[Opening Records for the exercise section]
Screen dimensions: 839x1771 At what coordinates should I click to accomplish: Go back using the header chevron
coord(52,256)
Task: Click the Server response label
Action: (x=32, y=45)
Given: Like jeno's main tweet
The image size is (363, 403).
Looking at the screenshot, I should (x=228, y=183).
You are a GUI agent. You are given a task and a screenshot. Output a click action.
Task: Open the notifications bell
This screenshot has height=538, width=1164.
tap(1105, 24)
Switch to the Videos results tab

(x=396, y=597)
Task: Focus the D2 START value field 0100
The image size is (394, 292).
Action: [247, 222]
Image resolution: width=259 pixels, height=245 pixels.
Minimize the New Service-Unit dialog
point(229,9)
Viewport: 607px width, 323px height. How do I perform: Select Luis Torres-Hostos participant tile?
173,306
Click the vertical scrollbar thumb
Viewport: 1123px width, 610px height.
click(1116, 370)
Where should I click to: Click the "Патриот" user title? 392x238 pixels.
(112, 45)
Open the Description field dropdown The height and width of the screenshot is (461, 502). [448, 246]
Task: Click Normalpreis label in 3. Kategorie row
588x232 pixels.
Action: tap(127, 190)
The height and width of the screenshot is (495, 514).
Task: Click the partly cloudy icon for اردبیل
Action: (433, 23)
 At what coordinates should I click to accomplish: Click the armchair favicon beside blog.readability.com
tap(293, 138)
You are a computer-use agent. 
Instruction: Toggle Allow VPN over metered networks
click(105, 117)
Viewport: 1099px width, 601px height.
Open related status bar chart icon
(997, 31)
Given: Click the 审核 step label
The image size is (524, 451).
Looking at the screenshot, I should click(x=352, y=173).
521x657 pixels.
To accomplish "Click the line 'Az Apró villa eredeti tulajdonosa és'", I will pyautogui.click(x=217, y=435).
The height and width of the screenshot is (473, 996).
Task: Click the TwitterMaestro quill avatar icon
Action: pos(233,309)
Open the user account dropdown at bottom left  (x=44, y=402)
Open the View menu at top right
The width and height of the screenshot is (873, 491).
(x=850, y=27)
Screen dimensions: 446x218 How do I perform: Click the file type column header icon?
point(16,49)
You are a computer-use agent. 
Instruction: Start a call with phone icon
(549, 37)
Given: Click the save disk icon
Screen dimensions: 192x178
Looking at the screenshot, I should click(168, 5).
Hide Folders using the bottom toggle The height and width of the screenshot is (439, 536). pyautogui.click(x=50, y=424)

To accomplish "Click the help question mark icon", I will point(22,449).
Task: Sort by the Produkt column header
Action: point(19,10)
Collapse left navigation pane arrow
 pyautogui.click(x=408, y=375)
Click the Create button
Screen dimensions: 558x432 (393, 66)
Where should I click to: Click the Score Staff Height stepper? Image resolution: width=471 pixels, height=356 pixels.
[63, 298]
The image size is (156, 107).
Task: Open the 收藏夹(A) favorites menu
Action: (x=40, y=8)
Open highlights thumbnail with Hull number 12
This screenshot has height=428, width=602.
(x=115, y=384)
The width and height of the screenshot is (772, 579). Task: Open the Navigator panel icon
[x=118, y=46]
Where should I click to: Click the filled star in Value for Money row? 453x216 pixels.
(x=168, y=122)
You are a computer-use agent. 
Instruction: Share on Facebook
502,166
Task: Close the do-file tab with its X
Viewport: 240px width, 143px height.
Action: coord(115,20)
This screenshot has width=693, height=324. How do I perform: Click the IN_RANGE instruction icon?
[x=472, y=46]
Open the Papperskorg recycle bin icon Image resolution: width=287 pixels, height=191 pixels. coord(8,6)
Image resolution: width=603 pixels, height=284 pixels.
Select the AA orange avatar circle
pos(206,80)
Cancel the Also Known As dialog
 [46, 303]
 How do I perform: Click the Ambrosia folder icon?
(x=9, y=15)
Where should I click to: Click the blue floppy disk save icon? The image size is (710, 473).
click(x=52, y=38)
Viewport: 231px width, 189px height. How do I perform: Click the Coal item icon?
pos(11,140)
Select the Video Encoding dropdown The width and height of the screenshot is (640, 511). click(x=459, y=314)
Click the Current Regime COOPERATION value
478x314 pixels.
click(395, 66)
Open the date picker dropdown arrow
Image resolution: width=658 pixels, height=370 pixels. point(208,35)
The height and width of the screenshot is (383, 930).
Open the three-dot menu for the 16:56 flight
[Closing Records for the exercise section]
▶ _What this task involves_: Retype every line of the data above exactly.

▶ _Expected answer_:
Screen dimensions: 839x1771 At what coordinates should I click to accomplish: Go back using the header chevron
coord(52,256)
Task: Click the Server response label
Action: (x=32, y=45)
Given: Like jeno's main tweet
The image size is (363, 403).
Looking at the screenshot, I should (x=228, y=183).
You are a GUI agent. You are given a task and a screenshot. Output a click action.
Task: Open the notifications bell
This screenshot has height=538, width=1164.
tap(1105, 24)
Switch to the Videos results tab

(x=396, y=597)
Task: Focus the D2 START value field 0100
The image size is (394, 292).
Action: [247, 222]
Image resolution: width=259 pixels, height=245 pixels.
Minimize the New Service-Unit dialog
point(229,9)
Viewport: 607px width, 323px height. How do I perform: Select Luis Torres-Hostos participant tile?
173,306
Click the vertical scrollbar thumb
Viewport: 1123px width, 610px height.
click(1116, 370)
Where should I click to: Click the "Патриот" user title? 392x238 pixels.
(112, 45)
Open the Description field dropdown The height and width of the screenshot is (461, 502). [448, 246]
Task: Click Normalpreis label in 3. Kategorie row
588x232 pixels.
Action: tap(127, 190)
The height and width of the screenshot is (495, 514).
Task: Click the partly cloudy icon for اردبیل
Action: (433, 23)
 At what coordinates should I click to accomplish: Click the armchair favicon beside blog.readability.com
tap(293, 138)
You are a computer-use agent. 
Instruction: Toggle Allow VPN over metered networks
click(105, 117)
Viewport: 1099px width, 601px height.
Open related status bar chart icon
(997, 31)
Given: Click the 审核 step label
The image size is (524, 451).
Looking at the screenshot, I should click(x=352, y=173).
521x657 pixels.
To accomplish "Click the line 'Az Apró villa eredeti tulajdonosa és'", I will pyautogui.click(x=217, y=435).
The height and width of the screenshot is (473, 996).
Task: Click the TwitterMaestro quill avatar icon
Action: pos(233,309)
Open the user account dropdown at bottom left  (x=44, y=402)
Open the View menu at top right
The width and height of the screenshot is (873, 491).
(x=850, y=27)
Screen dimensions: 446x218 How do I perform: Click the file type column header icon?
point(16,49)
You are a computer-use agent. 
Instruction: Start a call with phone icon
(549, 37)
Given: Click the save disk icon
Screen dimensions: 192x178
Looking at the screenshot, I should click(168, 5).
Hide Folders using the bottom toggle The height and width of the screenshot is (439, 536). pyautogui.click(x=50, y=424)

To accomplish "Click the help question mark icon", I will point(22,449).
Task: Sort by the Produkt column header
Action: point(19,10)
Collapse left navigation pane arrow
 pyautogui.click(x=408, y=375)
Click the Create button
Screen dimensions: 558x432 (393, 66)
Where should I click to: Click the Score Staff Height stepper? Image resolution: width=471 pixels, height=356 pixels.
[63, 298]
The image size is (156, 107).
Task: Open the 收藏夹(A) favorites menu
Action: (x=40, y=8)
Open highlights thumbnail with Hull number 12
This screenshot has height=428, width=602.
(x=115, y=384)
The width and height of the screenshot is (772, 579). Task: Open the Navigator panel icon
[x=118, y=46]
Where should I click to: Click the filled star in Value for Money row? 453x216 pixels.
(x=168, y=122)
You are a computer-use agent. 
Instruction: Share on Facebook
502,166
Task: Close the do-file tab with its X
Viewport: 240px width, 143px height.
Action: coord(115,20)
This screenshot has width=693, height=324. How do I perform: Click the IN_RANGE instruction icon?
[x=472, y=46]
Open the Papperskorg recycle bin icon Image resolution: width=287 pixels, height=191 pixels. coord(8,6)
Image resolution: width=603 pixels, height=284 pixels.
Select the AA orange avatar circle
pos(206,80)
Cancel the Also Known As dialog
 [46, 303]
 How do I perform: Click the Ambrosia folder icon?
(x=9, y=15)
Where should I click to: Click the blue floppy disk save icon? The image size is (710, 473).
click(x=52, y=38)
Viewport: 231px width, 189px height. How do I perform: Click the Coal item icon?
pos(11,140)
Select the Video Encoding dropdown The width and height of the screenshot is (640, 511). click(x=459, y=314)
Click the Current Regime COOPERATION value
478x314 pixels.
click(395, 66)
Open the date picker dropdown arrow
Image resolution: width=658 pixels, height=370 pixels. point(208,35)
The height and width of the screenshot is (383, 930).
Open the three-dot menu for the 16:56 flight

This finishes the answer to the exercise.